The study made by Adam C. Levine, the physician at Rhode Island Hospital and The Miriam Hospital, was published in the Annals of Emergency Medicine.
Ebola Virus Disease (EVD) has affected 24,000 persons during the current epidemic, which is the largest recorded outbreak of EVD in history. Over 10,000 people have died in West Africa, mainly in Sierra Leone, Liberia and Guinea.
Because the initial symptoms are not specific to EVD, diagnosing EVD remains a significant challenge. This is the first time that researchers scientifically derived a clinical prediction model, the Ebola Prediction Score, for patients with suspected EVD who await laboratory confirmation.
"There is a lag time between a suspected case and a confirmation," said Levine, who volunteered in Liberia through the humanitarian organization, International Medical Corps, helping set up their first Ebola Treatment Unit (ETU) in Bong County. "The Ebola Prediction Score will help clinicians risk-stratify patients already meeting one or more suspect definitions of EVD."

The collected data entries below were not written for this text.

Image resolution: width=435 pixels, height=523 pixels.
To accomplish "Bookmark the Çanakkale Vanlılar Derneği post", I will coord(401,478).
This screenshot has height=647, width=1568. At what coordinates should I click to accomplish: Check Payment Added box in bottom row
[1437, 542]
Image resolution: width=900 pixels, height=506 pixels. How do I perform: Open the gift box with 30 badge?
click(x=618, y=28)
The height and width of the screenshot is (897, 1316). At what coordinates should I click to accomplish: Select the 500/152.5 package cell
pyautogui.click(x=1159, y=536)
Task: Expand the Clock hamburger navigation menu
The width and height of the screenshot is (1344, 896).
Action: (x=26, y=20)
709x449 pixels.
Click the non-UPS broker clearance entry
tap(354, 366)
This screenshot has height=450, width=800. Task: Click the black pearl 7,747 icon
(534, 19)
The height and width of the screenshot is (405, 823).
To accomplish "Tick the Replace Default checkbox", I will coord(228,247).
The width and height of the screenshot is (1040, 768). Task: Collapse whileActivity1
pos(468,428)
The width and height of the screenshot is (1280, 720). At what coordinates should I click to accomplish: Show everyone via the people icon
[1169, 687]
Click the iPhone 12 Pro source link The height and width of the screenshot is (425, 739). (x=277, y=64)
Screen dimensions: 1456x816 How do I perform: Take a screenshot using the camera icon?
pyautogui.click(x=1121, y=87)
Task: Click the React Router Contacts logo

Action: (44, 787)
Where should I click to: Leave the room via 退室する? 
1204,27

Typical predictors for EVD include fever, nausea/vomiting, diarrhea, fatigue, abdominal pain, loss of appetite, muscle pain, joint pain, headache, difficulty breathing, difficulty swallowing, hiccups, unexplained bleeding, and exposure to a suspected or confirmed EVD patient within 21 days. In Levine's Ebola Prediction Score tool, six of those symptoms create the model--sick contact, diarrhea, loss of appetite, muscle pain, difficulty swallowing and absence of abdominal pain.
A scoring system based on these signs may help clinicians determine who is most likely to require isolation while laboratory tests confirm diagnosis.
"Admitting a patient to an ETU in a rural setting or to a community-based isolation center who is unlikely to have EVD puts that patient at risk for exposure," said Levine. "Determining which patients to admit for definitive testing and treatment required balancing the epidemiologic imperative to break the train of transmission in the community against the ethical imperative to 'do no harm' to each individual patient, all within the context of severe resource constraints."
Patient data was collected during routine clinical care at the 52-bed Bong County ETU in Liberia during its first 16 weeks of operation. EVD testing results were available for 382 of the 395 patients admitted to the ETU during the study period. Forty-two percent, or 160 patients, tested positive for EVD.
According to Levine, while the Ebola Prediction Score can help determine who is more likely to have EVD and treat them accordingly, better testing needs to be a focus. "Given the inherent limitations of clinical prediction models...a low-cost, point-of-care test that can rapidly and definitively exclude EVD in patients should be a research priority," he said.